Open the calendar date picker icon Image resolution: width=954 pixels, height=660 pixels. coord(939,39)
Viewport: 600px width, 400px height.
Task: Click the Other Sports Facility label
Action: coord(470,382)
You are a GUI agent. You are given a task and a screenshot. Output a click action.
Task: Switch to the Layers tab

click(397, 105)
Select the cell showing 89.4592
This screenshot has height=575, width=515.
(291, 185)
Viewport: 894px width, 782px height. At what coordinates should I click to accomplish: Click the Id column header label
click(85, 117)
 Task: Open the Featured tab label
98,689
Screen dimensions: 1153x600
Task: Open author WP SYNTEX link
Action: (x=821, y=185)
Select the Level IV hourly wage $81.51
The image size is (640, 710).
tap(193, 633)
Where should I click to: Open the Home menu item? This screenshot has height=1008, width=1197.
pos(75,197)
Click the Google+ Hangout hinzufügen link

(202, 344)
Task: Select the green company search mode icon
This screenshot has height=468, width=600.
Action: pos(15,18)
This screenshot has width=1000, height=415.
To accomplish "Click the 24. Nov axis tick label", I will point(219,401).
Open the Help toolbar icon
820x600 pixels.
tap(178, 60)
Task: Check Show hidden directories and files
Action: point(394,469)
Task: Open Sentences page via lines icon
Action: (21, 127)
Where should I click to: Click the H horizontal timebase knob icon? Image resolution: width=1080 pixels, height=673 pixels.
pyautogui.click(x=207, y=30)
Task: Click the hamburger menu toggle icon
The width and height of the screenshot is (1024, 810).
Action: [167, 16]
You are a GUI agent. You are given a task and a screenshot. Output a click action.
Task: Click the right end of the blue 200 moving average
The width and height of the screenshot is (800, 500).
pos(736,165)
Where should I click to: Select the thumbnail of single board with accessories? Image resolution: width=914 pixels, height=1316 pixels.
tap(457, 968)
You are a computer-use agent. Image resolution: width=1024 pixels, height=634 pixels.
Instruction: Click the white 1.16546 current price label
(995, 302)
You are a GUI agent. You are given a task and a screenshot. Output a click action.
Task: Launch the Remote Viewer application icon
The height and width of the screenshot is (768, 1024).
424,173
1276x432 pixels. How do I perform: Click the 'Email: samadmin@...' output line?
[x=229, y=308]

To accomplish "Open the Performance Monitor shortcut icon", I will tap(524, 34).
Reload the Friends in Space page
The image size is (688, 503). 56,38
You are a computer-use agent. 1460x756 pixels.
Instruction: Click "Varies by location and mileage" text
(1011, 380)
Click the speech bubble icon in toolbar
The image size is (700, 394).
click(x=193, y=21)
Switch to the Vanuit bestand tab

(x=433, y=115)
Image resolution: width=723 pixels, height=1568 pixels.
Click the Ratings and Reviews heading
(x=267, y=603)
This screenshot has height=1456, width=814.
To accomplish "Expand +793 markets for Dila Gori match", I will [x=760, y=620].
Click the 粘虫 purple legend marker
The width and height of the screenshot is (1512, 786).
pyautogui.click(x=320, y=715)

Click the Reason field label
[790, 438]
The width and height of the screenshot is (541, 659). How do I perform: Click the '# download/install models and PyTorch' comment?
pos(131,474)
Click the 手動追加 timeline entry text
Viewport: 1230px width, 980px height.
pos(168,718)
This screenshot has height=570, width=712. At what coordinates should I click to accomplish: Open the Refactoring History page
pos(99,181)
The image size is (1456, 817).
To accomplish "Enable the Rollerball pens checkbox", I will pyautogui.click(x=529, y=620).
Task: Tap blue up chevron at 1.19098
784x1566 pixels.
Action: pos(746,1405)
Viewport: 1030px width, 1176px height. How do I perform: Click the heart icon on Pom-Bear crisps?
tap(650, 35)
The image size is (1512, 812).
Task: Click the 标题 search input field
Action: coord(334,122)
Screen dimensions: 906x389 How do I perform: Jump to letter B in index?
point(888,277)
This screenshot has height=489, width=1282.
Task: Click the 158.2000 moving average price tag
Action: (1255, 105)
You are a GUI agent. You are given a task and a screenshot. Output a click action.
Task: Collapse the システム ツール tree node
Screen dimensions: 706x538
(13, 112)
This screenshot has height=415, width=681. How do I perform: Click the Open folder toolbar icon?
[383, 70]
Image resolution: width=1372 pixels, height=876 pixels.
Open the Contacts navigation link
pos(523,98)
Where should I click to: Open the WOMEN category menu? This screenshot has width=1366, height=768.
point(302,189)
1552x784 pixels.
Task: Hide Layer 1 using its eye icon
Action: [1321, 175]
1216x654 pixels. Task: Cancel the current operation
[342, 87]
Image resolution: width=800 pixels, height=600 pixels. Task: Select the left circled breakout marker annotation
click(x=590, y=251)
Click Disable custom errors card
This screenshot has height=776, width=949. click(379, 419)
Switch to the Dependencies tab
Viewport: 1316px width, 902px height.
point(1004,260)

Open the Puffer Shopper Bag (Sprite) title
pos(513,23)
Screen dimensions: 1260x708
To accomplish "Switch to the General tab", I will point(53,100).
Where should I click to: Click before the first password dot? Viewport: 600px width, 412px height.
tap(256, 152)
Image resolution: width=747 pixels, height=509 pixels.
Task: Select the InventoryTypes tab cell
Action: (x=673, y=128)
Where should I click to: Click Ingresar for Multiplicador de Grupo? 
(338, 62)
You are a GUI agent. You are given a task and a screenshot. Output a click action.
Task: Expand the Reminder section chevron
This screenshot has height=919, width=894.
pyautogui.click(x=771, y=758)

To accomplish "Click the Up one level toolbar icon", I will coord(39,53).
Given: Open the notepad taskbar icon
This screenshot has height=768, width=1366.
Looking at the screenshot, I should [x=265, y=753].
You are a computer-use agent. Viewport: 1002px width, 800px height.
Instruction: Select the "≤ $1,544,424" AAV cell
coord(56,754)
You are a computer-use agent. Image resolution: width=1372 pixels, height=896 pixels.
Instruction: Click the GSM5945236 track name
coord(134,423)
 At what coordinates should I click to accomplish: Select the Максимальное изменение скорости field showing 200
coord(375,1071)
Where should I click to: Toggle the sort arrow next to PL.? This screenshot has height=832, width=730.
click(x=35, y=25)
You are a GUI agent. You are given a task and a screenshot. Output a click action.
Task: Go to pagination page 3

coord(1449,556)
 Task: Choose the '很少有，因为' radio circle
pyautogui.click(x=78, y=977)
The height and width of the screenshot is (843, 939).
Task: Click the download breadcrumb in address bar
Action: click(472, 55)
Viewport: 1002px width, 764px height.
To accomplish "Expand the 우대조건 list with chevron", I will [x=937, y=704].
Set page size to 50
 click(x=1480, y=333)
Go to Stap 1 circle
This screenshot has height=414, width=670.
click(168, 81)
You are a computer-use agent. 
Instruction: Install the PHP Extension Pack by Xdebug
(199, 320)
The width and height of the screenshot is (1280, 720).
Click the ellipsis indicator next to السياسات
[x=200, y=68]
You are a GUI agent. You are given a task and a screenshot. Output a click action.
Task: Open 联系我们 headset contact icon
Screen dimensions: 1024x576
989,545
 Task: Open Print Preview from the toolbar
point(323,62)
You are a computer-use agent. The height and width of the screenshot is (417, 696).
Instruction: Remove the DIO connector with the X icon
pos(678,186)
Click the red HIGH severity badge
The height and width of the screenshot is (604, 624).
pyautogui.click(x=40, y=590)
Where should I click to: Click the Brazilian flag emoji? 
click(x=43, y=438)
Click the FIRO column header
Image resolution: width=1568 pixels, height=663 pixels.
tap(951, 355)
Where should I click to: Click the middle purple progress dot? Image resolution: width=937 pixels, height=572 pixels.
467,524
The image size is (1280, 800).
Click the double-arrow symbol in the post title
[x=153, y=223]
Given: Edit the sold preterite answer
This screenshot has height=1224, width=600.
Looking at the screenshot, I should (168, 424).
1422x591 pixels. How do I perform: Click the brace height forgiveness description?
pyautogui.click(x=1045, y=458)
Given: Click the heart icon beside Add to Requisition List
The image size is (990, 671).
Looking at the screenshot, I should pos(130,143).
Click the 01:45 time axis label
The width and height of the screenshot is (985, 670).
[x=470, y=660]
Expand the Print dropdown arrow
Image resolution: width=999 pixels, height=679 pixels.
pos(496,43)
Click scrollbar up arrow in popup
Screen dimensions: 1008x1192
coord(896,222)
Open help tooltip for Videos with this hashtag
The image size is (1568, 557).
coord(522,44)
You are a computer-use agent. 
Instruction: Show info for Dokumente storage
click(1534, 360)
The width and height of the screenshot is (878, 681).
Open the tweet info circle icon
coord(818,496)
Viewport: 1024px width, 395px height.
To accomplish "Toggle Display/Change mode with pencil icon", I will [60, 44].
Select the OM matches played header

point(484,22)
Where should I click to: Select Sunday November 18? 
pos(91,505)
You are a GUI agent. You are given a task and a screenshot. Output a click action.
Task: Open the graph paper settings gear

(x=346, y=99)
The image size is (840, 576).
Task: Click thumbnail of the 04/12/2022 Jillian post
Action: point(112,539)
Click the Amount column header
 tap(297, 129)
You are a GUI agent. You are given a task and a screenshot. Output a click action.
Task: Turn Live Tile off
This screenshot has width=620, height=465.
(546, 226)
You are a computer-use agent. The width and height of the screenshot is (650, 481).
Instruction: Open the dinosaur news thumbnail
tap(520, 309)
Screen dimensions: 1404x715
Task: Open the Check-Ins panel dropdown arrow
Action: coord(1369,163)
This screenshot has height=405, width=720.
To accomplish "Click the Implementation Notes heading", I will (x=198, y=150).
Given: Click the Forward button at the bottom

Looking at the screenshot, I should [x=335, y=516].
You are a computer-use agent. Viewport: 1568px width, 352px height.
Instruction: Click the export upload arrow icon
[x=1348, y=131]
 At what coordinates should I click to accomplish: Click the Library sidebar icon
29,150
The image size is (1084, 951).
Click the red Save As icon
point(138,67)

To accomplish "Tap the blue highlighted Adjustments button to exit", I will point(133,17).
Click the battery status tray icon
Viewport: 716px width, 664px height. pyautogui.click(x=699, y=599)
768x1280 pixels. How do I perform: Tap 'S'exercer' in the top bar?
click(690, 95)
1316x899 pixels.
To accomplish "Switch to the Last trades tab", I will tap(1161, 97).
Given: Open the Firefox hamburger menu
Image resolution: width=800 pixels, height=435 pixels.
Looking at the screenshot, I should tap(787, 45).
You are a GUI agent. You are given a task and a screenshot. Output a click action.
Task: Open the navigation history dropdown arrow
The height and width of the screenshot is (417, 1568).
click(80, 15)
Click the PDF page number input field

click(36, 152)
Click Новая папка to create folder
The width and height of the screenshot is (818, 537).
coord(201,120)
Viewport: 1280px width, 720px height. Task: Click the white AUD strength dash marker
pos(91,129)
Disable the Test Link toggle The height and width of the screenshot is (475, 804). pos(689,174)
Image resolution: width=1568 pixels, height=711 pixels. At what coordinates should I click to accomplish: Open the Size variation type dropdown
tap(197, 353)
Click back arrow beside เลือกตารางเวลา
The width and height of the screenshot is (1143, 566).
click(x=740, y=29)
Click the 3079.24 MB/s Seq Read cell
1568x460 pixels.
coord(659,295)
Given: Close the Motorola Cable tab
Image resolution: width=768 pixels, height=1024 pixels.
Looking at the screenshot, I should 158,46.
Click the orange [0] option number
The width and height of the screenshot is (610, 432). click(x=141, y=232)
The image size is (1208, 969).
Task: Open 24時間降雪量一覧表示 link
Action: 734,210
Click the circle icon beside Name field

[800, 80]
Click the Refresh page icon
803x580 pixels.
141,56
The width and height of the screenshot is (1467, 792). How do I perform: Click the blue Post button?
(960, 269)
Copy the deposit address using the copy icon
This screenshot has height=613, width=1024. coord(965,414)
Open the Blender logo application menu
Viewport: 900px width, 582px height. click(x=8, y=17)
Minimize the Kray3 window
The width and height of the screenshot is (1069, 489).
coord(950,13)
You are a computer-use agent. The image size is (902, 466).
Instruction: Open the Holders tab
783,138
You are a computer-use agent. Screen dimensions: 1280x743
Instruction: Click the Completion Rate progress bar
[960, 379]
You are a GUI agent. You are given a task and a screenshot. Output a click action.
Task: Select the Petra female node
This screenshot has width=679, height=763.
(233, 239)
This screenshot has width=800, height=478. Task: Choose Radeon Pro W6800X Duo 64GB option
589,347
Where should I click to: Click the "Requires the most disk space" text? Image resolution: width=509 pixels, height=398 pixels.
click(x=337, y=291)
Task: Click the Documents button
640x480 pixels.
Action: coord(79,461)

** Problem description **
Respond with the count of lines above holding the string "chevron", and leave out everything else.

** Answer section **
3